Jennifer Roberts, Director of Education for Hartford Stage, noted, “Our history with Classical Magnet is longer than any other school partnership. Over the years, it has grown and evolved alongside the changing needs of each organization. In working together, we strive for a partnership that is truly mutually beneficial, in which each organization becomes part of the culture of the other.”

When Hartford Stage Education expanded its Studio program, which consisted of theatre classes for students aged 5 to 17, in 2013, it needed space to accommodate additional classes. Classical Magnet was approached with the idea of housing the program. For the past five years, Hartford Stage has been in-residence at Classical Magnet on Saturdays and for six weeks during the summer; Hartford Stage also offers scholarships and internships for Classical students.

Students at Classical Magnet School
Students at Classical Magnet School

“Classical Magnet gives us such a great space suited so specifically to our program. Its black box theatre is perfect for our productions,” Roberts explained. “It’s rare that a school has such an intimate, dedicated space for theatre, as opposed to an auditorium or multiuse room – which demonstrates Classical’s commitment to its theatre program over the years.”

Classical Magnet student Trinity Stewart has participated in Hartford Stage’s Studio program for the past five years and is a regular in her school’s theatre department. “I never thought I’d go to a school that would offer such a great theatre department,” she said. “The fact that Classical offers both arts and academics made it the best choice for me. The theatre arts program is much more than you would get at a typical public school.”

Hartford Stage teaching artist Krista DeVellis, who recently directed the middle school production of Women Who Weave at Classical Magnet, reflected, “I did not know most of the students before auditions, and I could see a few of them sit up straighter when I was introduced as someone who works for Hartford Stage. Even if they didn’t know much about the company – as some are too young for our shows – they were excited to work with me. I think it made them realize how important their play could be and that it was not something to be discounted. Even though for many of them, it was their first time in a play, they all rose to the challenges they were presented.”

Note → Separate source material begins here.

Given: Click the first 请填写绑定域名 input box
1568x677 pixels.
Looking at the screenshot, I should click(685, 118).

The strength of the partnership is most clearly reflected in the growth of students, many of whom have worked with Hartford Stage staff and artists for several years through the course of classes and school productions. Stewart’s mother, Nnecka Hill, said, “Trinity was – and still is – a very shy child. I have enrolled her in different programs in an attempt to help her become more vocal. Her father had heard of the programs at Hartford Stage, and we decided to give it a shot. I don’t believe she said two words in her first class, but she enjoyed it and asked to go back again. Over the years, I have watched how the teachers and staff have become like family and how they have nurtured Trinity to find her voice. She is still a shy kid, but not on stage.”

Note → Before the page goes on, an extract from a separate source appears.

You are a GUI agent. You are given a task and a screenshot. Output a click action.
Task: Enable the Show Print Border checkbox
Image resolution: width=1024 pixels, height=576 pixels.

Hartford Stage’s education programs reach 21,000 students each year. Like those at Classical Magnet, students throughout Connecticut come to see Hartford Stage productions, explore literature through in-school residencies, and participate in plays at their schools directed by Hartford Stage teaching artists. Classical Magnet’s program is unique, as it incorporates all of these components into a schoolwide partnership.

“We need to build an appreciation for theatre in people when they are young,” DeVellis said. “We need to show people that their stories, their questions, and their opinions are not only welcome but are vital at our theatre. This is what the education department at Hartford Stage does in classrooms every day.”